- **Te volgen instructies**: Schrijf alsjeblieft het deel van de tekst over gesprekken voeren over dat opent met de woorden "26. Beweeg in" en sluit met "jullie elkaar vertrouwen.". Wissel daarin "gevoelens" om voor "emoties".

26. Beweeg in de conversatie van luchtigheid naar meer diepte. Een gesprek begint bij feiten. Het weer, je werk, het vinden van een parkeerplaats, de plek waar jullie zijn etc. Vervolgens kun je verder bewegen naar meningen (waarbij je aftast waar de ander staat), en vervolgens kun je verder gaan naar gevoelens. Dat is soms makkelijker dan andere keren. Het is het niveau van gevoelens waarop je het ego voorbij gaat, en echt een betekenisvolle connectie tot stand kunt brengen. Het is ook het meest kwetsbare gedeelte van iemands leven, dus je komt hier pas wanneer jullie elkaar vertrouwen.

27. Je bouwt vertrouwen door zelf open te zijn over je eigen meningen en gevoelens. Wanneer jij de deur opent, zal de ander ook sneller geneigd zijn om dat te doen. Maar gooi niet ineens alle kleppen open, dat stoot mensen af. Open jezelf stap voor stap, stukje bij beetje, en laat de ander hetzelfde doen. Voor je het weet bouwen jullie samen een mooie band op.

28. Stel jezelf regelmatig bloot aan sociale situaties. Oefen zo vaak als je kunt. Begin klein, bouw je vaardigheden en zelfvertrouwen langzaam op, en merk hoe je steeds beter wordt in het aanknopen van gesprekjes.

- **Fragment uit dataset**:
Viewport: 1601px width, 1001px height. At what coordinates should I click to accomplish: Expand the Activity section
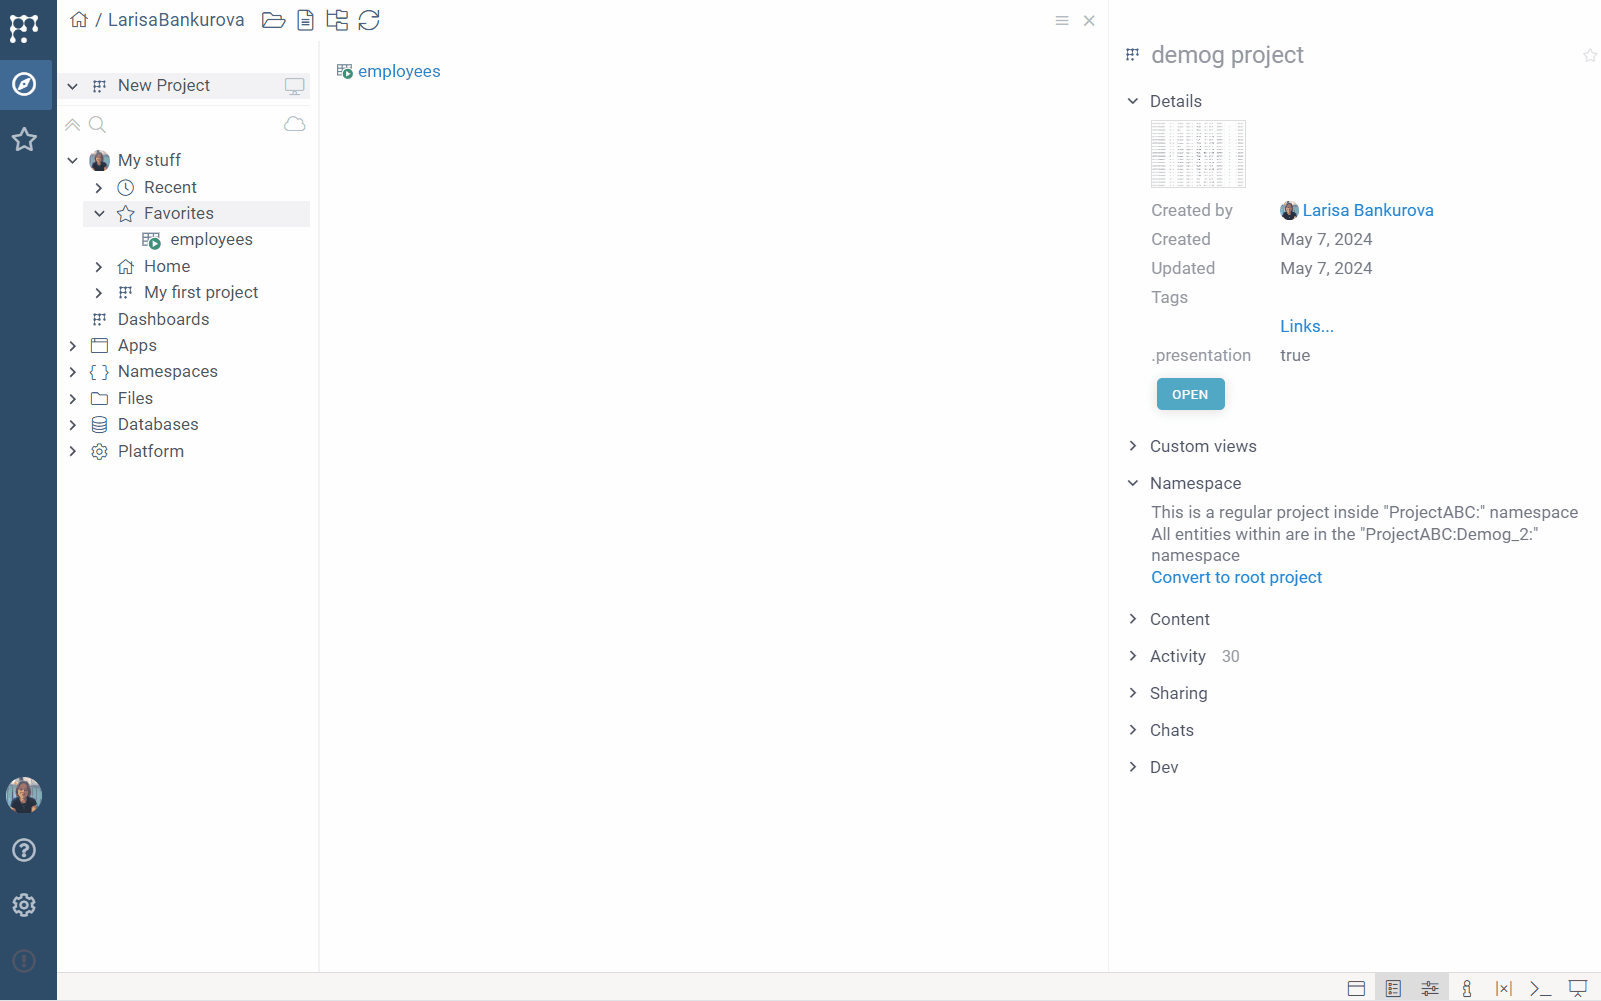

- **Juiste uitkomst**:
26. Beweeg in de conversatie van luchtigheid naar meer diepte. Een gesprek begint bij feiten. Het weer, je werk, het vinden van een parkeerplaats, de plek waar jullie zijn etc. Vervolgens kun je verder bewegen naar meningen (waarbij je aftast waar de ander staat), en vervolgens kun je verder gaan naar emoties. Dat is soms makkelijker dan andere keren. Het is het niveau van emoties waarop je het ego voorbij gaat, en echt een betekenisvolle connectie tot stand kunt brengen. Het is ook het meest kwetsbare gedeelte van iemands leven, dus je komt hier pas wanneer jullie elkaar vertrouwen.